Written by: Tim Saumier, CEO TYGES International
As I continue to talk to companies/clients and walk with them in their recruiting process, it is quite clear that there is a lack of an Integrated Talent Chain. Right now, I can’t tell if it is ignorance or just not a priority. I tend to think it’s a combination of both as while companies profess that people are their most valuable asset, that is not reflective in any part of the chain of events associated with recruitment, hiring, on-boarding, and retention of Talent. Yes they put up fancy words like “Human Capital” and have their websites saying all the right things but the reality it is all surface with no depth.
Last month I wrote Integrated Talent Chain – Does it Exist? Now I would like to take a deeper dive into ITC (Integrated Talent Chain), by answering the following:
• Understanding the current inventory of Talent in your organization?
• Understanding the forecasted needs in the next few years?
• Understanding the turnover (voluntary / involuntary)?
Translated in manufacturing speak:
• Current Inventory
• Sales Forecast
Companies pour so much energy in to most of their processes (purchasing, facilities, product development, marketing, manufacturing, etc.) and they spend a small fraction of their time understanding and planning their Human Capital. Yes companies do a decent job of managing headcounts that are used to produce products (direct labor) but where they normally fall down is measuring those on the indirect side. As we survey companies, most of the indirect side people management is reactive at best.

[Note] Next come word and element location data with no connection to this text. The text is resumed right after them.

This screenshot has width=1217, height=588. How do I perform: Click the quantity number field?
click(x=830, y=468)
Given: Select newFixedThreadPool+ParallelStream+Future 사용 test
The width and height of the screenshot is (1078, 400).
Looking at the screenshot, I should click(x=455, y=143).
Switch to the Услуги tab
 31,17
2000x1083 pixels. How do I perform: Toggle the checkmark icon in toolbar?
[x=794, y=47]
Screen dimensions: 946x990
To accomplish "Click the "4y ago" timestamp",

My question is why is this treated like “black magic” versus truly understanding your needs and filling your needs with the appropriate people?
An ITC that is tied to the business plan will give you what your needs are all the way down to a job description with responsibilities and expectations that you can hold the individual accountable. So back to the question – why is this not more methodical and calculable versus reactive? My supposition is companies don’t take it serious and still believe that they can recruit/hire whoever they want and whenever they want. I also think that most companies see this as an HR function primarily which is completely wrong. This should be in the top 3 priorities of the CEO and he/she needs to own it – period – no excuses.
Stop delegating ITC to everyone else in the company – own it, walk it, lead it. Yes you will need the help of your team but unless you own it, it will never be fully realized.
Where to start? Why not start with the basics
1. Take an inventory of your team (bottom to top); rate them – yes that means you have to make some subjective calls but anything is better than what you have now.
2. Look at your Business Plan over the next 3 years. Walk it down in the organization to understand the impact of the growth/decline planned for the business. Take this to the individual role level. Be Intentional.
3. Determine what your turnover is (guess if you have too initially).
With these 3 components you can create a mathematical model that will identify your gaps; Once you have this current state completed, you will need to maintain it like your checkbook – regularly. Now you can begin to proactively shift your ITC on the recruiting side and figure out how to develop your existing staff to either coach them in or coach them out. Sounds easy right? No – because it is a painful exercise initially to set up but also to maintain and revisit monthly. If your too big to do it all at once, focus on the top 2 or 3 levels and get the process down and then add another level down every few months until you have full coverage. Along the way, there will be naysayers that don’t see the importance of the ITC but stick to it.
This is not “sexy”. You are not taking a cool new product to market; developing a new product or installing a new manufacturing line but this is the lifeline that will either grow your company or kill your company.